Unknown Armies is a pretty flexible system when it comes to poking your sanity. It should handle most ‘urban weird horror’ situations pretty well. But even within that genre description, there’s a huge variety of horror you can play with.
The thing is, nobody’s going to be happy if they set out expecting eerie supernatural conspiracy and they wind up in a gonzo schlock gorefest.
You can avoid this by making sure your group is pitching in the same ballpark for the tone of campaign you want to play.
Before Cabal Creation
If you can, start this before the collaborative world-building process that’s described in chapter 3 of Book 2: Run.
That process is the character phase. Each player brings some inspiration to the table to kick it off. Everyone (including the GM) should come to it with some visual or multimedia stimulus – a handful of plot elements they want to see in the game, in the shape of characters, organisations and places.
Doing that is likely to involve some degree of research and investigation, or at the very least, some digging around your archive of juicy game material.
If the group can get or set even a loose sense of direction, that should smooth the process. Some collective focus (around inspiration and constraints) can help save a bit of precious out-of-game time and get everyone playing faster.
A Voyage of Influences
This step isn’t about being prescriptive, final or definitive about the type of game the group will play.
It’s about starting to mark the boundaries and shape the landscape that will be explored during world-building, and making sure that everyone sets off on the same voyage.
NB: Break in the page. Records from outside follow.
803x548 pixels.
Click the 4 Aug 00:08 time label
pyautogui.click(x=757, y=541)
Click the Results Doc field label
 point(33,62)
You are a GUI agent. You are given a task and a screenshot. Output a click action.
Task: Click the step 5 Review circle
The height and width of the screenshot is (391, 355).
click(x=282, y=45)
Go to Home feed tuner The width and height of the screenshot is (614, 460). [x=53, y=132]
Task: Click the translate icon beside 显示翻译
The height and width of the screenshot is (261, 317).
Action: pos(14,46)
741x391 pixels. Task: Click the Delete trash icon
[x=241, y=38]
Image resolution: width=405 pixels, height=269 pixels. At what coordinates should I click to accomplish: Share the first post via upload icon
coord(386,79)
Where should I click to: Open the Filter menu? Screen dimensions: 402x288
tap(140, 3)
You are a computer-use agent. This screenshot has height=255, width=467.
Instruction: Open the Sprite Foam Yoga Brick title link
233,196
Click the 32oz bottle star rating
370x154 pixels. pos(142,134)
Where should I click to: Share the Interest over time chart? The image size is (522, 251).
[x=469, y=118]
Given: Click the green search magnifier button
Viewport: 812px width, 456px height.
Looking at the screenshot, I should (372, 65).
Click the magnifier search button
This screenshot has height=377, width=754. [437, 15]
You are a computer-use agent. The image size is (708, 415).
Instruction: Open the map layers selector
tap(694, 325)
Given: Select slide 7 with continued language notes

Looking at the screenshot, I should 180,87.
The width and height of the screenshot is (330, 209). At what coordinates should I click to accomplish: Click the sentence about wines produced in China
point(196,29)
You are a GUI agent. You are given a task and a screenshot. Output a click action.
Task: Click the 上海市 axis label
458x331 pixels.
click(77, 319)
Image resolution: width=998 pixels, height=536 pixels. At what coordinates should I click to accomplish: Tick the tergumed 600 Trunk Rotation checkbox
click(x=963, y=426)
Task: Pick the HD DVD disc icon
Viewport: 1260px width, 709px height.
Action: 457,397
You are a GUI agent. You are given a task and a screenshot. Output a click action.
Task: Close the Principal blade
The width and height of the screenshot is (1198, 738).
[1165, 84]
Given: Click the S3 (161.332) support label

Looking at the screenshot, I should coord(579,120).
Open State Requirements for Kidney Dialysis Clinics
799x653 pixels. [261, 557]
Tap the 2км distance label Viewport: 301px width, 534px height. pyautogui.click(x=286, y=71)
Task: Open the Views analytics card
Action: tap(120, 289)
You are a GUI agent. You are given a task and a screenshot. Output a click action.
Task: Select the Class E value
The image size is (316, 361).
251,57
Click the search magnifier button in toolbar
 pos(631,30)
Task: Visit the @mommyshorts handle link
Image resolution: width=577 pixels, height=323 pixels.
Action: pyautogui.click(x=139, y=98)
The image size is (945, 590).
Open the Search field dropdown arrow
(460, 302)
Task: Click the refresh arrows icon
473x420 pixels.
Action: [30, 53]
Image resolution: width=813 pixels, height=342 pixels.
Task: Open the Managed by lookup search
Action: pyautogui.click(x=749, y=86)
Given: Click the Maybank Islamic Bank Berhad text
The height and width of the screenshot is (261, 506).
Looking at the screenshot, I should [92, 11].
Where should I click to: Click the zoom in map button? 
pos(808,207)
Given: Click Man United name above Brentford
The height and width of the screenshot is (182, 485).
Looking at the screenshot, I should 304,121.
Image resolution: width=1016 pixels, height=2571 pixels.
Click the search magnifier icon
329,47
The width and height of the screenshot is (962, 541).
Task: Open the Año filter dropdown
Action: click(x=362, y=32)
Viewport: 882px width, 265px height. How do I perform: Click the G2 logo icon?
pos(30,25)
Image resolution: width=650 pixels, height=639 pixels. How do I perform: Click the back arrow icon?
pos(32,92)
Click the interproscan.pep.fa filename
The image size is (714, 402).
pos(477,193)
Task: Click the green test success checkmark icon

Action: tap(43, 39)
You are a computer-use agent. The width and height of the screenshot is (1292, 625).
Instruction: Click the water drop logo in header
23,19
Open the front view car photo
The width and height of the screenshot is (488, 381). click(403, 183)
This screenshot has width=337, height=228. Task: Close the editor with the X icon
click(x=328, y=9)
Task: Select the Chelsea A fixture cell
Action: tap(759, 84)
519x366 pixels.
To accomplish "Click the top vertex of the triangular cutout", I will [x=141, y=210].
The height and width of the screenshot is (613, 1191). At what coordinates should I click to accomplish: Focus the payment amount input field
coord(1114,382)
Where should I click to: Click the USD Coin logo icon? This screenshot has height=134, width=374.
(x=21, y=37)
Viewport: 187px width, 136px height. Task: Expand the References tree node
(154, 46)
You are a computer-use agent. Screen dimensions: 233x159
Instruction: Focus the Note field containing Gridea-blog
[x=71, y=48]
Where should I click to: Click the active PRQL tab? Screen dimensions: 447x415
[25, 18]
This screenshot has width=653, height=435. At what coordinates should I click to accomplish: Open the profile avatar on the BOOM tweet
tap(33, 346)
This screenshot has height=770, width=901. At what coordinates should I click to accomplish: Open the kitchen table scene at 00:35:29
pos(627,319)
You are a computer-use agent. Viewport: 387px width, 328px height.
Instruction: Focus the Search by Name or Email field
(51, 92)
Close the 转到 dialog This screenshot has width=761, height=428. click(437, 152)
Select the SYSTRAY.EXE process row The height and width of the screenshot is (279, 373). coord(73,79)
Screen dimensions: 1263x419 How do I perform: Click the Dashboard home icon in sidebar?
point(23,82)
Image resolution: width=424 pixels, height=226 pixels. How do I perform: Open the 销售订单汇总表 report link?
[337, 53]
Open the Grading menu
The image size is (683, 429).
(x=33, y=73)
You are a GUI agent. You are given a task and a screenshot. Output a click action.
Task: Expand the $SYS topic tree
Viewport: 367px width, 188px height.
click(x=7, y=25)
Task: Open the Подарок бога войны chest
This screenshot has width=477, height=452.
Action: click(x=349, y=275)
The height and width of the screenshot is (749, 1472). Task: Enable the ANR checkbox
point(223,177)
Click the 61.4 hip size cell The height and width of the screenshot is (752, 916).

More practically, it’s about sharing the broad influences and touchstones you’re each thinking of: the TV shows, books, films and music that epitomise the tone you want to emulate for the campaign. And – just as important – the ones that break it, which you want to avoid.
As the character phase progresses, the collaborative process will throw up setting details. Campaign themes and plot hooks will emerge. All these combined, including playing style preferences, will hone the tone of the game to something that everyone is happy with.